Rate increases propel RenRe to Q2 profit turnaround
Bermuda-based re/insurer RenaissanceRe today reported it turned a $191 million profit in the second quarter, reversing a $324 million loss from a year ago.
The company saw improvements in all drivers of profitability, with investment income almost tripling from $107 million to $292 million while gross written premiums rose from $2.64 billion to $2.65 billion as the company benefited from the hard reinsurance market.
RenRe said its underwriting income rose from $316 million to $351 million while its combined ratio edged up to 80% from 78%.
Chief executive officer Kevin O’Donnell said: “RenaissanceRe delivered a strong quarter, distinguished by a 28.8% operating return on average common equity with robust underwriting income and record fee and net investment income.
“In addition, we accelerated our strategy by agreeing to purchase Validus Re, which brings us a large, diversified business in a favorable reinsurance market. In aggregate, our accomplishments this quarter demonstrate the effectiveness of our strategy and strengthen our foundation for delivery of shareholder value.”
RenRe announced in the quarter its agreement to buy Validus Re from American International Group for $2.985 billion. It also raised $2.09 billion through a share issuance and a $750 million bond issuance to finance the acquisition.
Claims in the quarter rose to $931 million from $706 million, as the company saw increases in claims from large loss events.
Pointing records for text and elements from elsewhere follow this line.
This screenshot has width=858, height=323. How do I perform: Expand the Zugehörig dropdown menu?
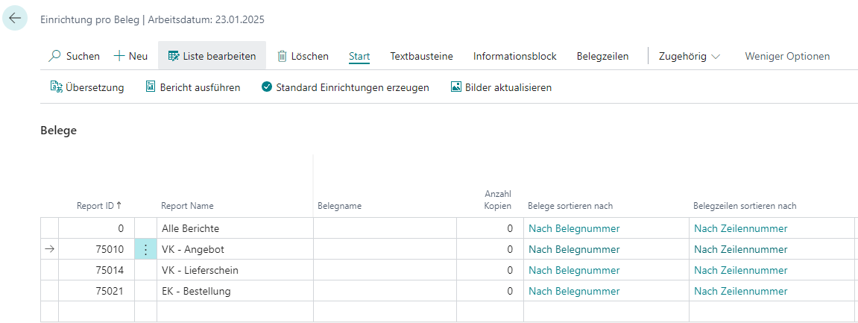pyautogui.click(x=690, y=56)
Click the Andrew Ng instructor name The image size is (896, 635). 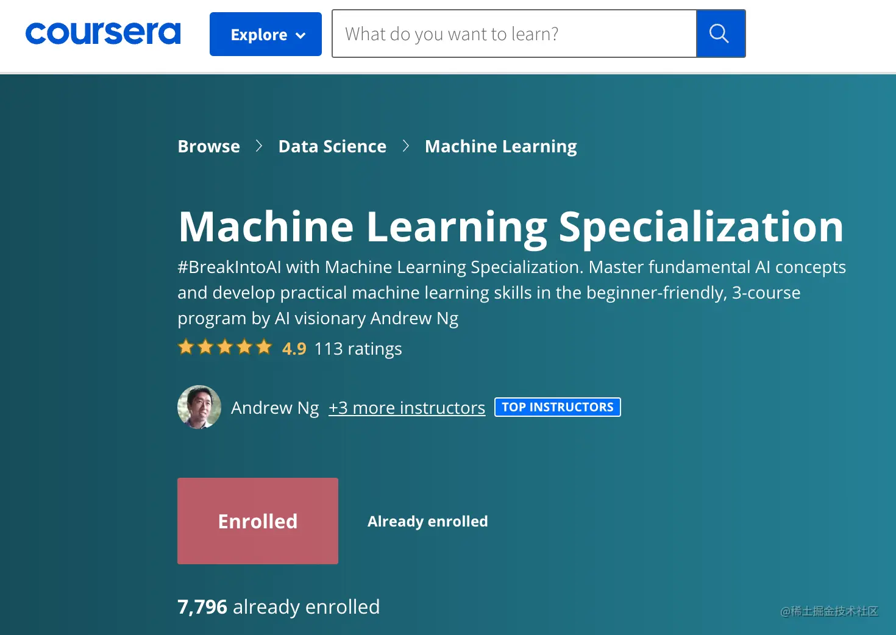[x=275, y=408]
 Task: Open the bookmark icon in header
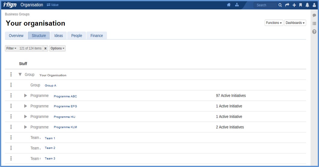click(x=300, y=5)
But this was partly offset by surges in the property income segment, which saw gross premiums written increased by $184.3 million, or 15.1%, driven by, with a $198.5 million increase in the catastrophe class of business, “primarily due to rate improvements on deals written in the second quarter of 2023 which were partially offset by a reduction of premiums written in Upsilon of $110.0 million.”
The company said property catastrophe net written premiums rose by $273.4 million or 54.9%, driven by significant rate increases and a reduction in ceded premiums written.
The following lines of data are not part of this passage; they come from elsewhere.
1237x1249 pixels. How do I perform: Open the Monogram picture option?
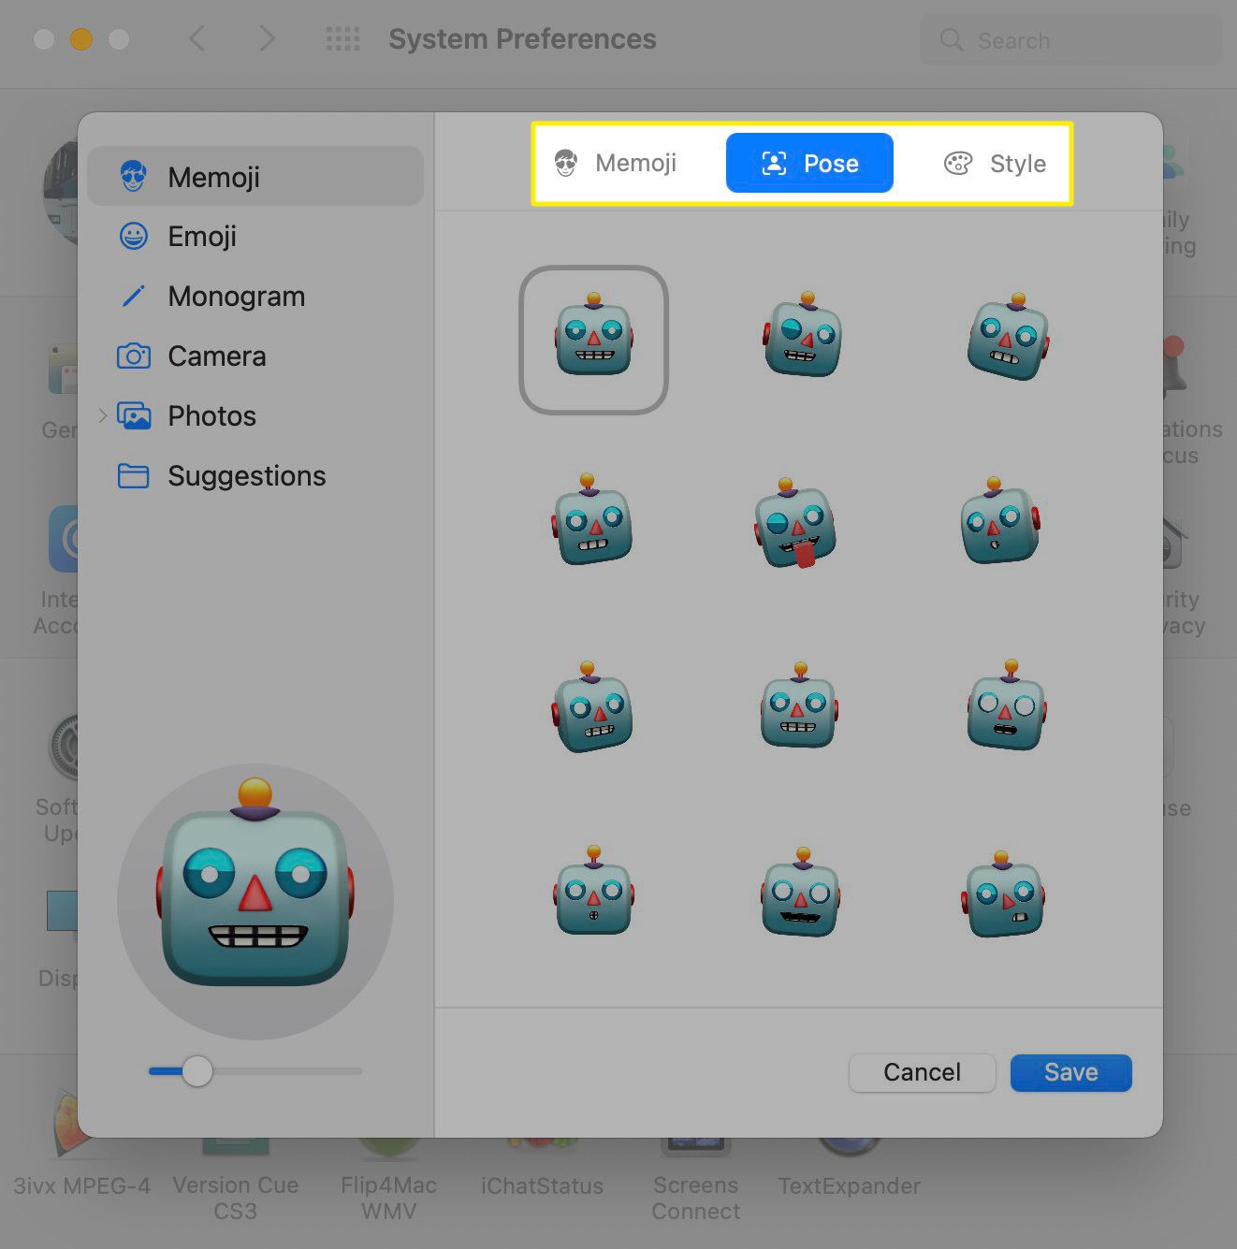(236, 297)
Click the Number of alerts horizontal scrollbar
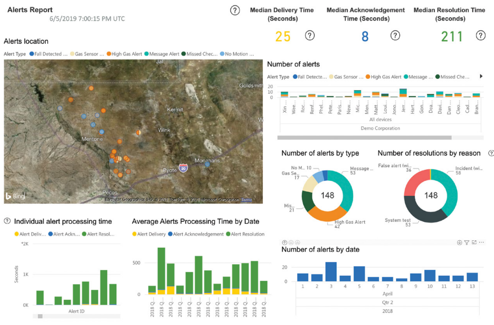 click(364, 138)
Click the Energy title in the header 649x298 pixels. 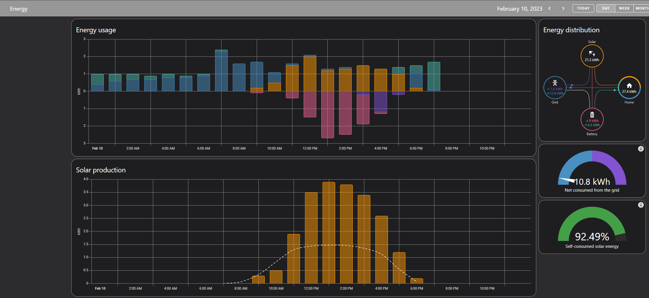pos(19,9)
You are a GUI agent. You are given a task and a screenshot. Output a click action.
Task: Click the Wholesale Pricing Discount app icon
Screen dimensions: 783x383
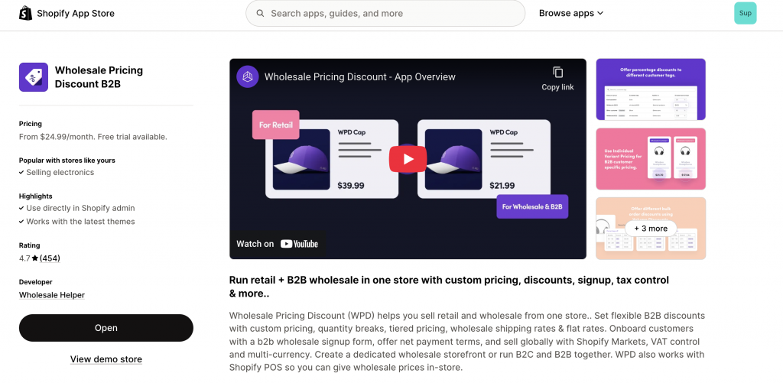click(34, 77)
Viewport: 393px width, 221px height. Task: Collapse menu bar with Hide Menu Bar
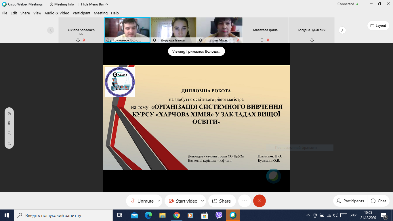(95, 4)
Property’s combined ratio edged up to 63% from 57%.
The casualty and specialty lines segment was largely flat, with GWP rising just 0.2% to $1.25 billion but underwriting income improved to $70 million from $51 million as claims fell.
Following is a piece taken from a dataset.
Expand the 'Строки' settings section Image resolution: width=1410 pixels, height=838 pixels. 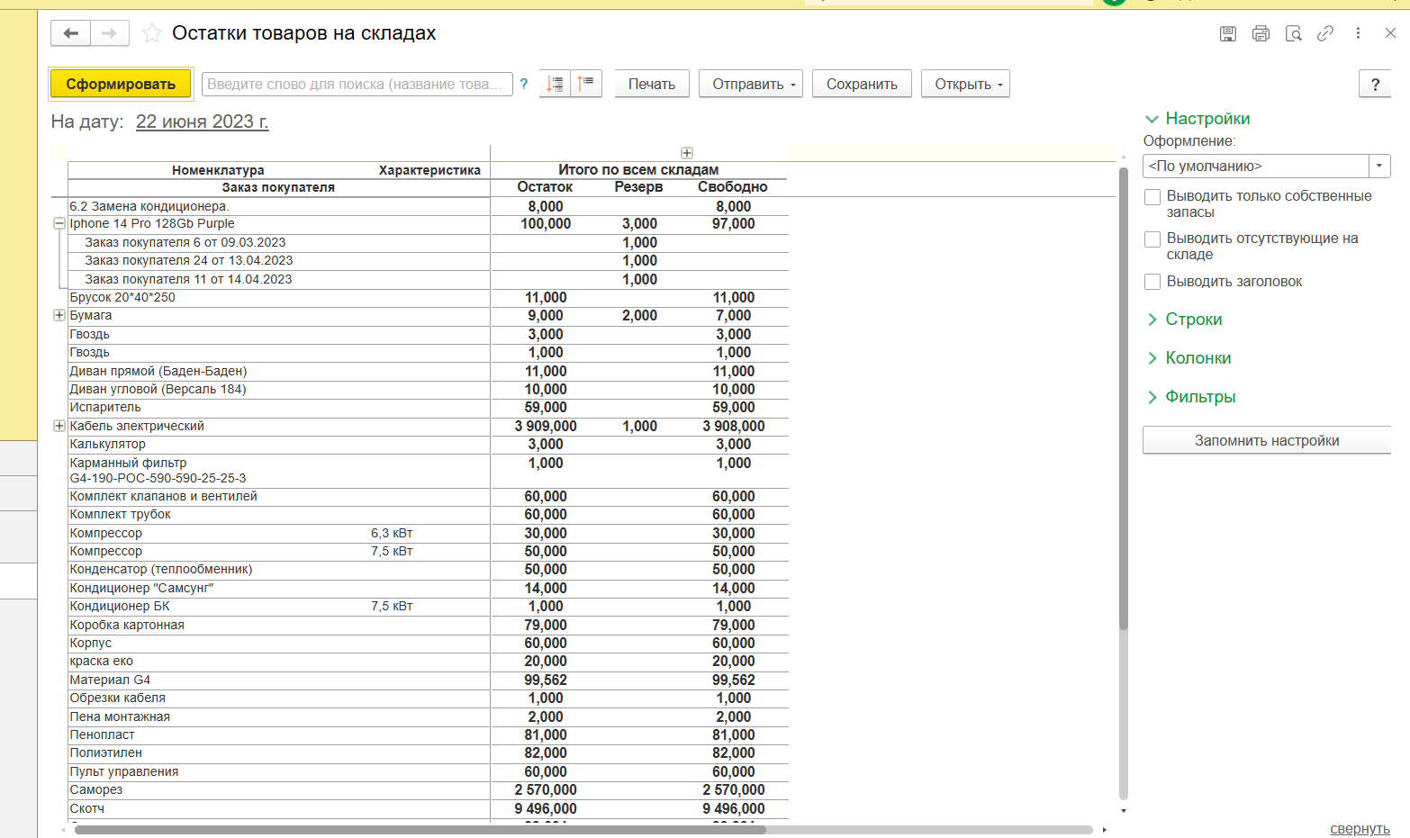coord(1193,320)
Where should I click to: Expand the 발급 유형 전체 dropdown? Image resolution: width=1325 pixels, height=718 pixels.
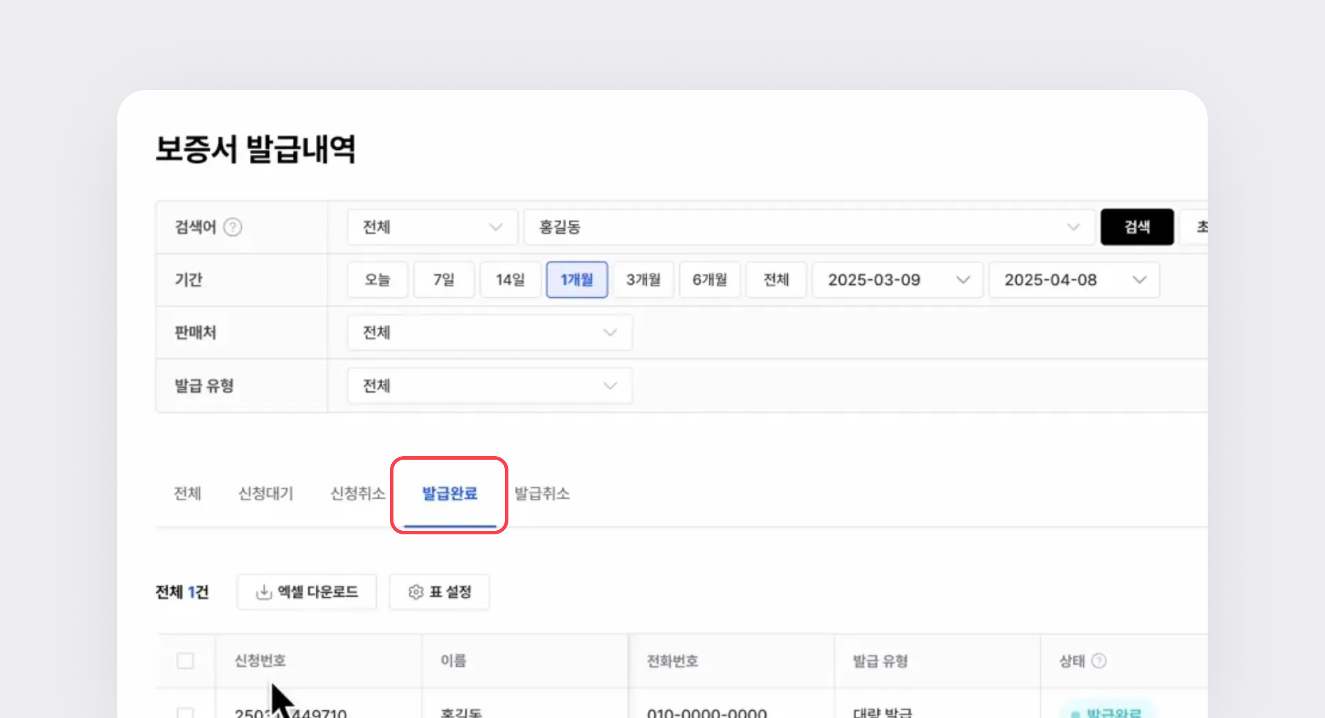(489, 386)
Fees from RenRe associated companies DaVinci Re, Vermeer Re and the Medici Fund, all of which are active in the ILS sector, enjoyed a strong quarter as management fees and performance fees rose from $31 million and $3 million to $43 million and $13 million respectively.
RenRe said the overall rise from $34 million to $56 million was due to increased capital under management and improved underwriting results.
It said net income attributable to redeemable noncontrolling interests of $174.9 million was primarily driven by strong underwriting results for DaVinci and Vermeer, strong net investment income driven by higher interest rates and yields within the investment portfolios of the Company’s joint ventures and managed funds; and net realized and unrealised gains on catastrophe bonds recorded during the quarter in Medici.
It said the companies raised third-party capital of $350.5 million in the second quarter of 2023, including $170.5 million in Medici and $150 million in a newly formed segregated account focused on investing in insurance-linked securities (ILS), primarily catastrophe bonds.
It also redeemed $313 million in third-party capital, of which $285.6 million was from Upsilon Diversified Fund, as a result of the release of collateral associated with prior years’ contracts.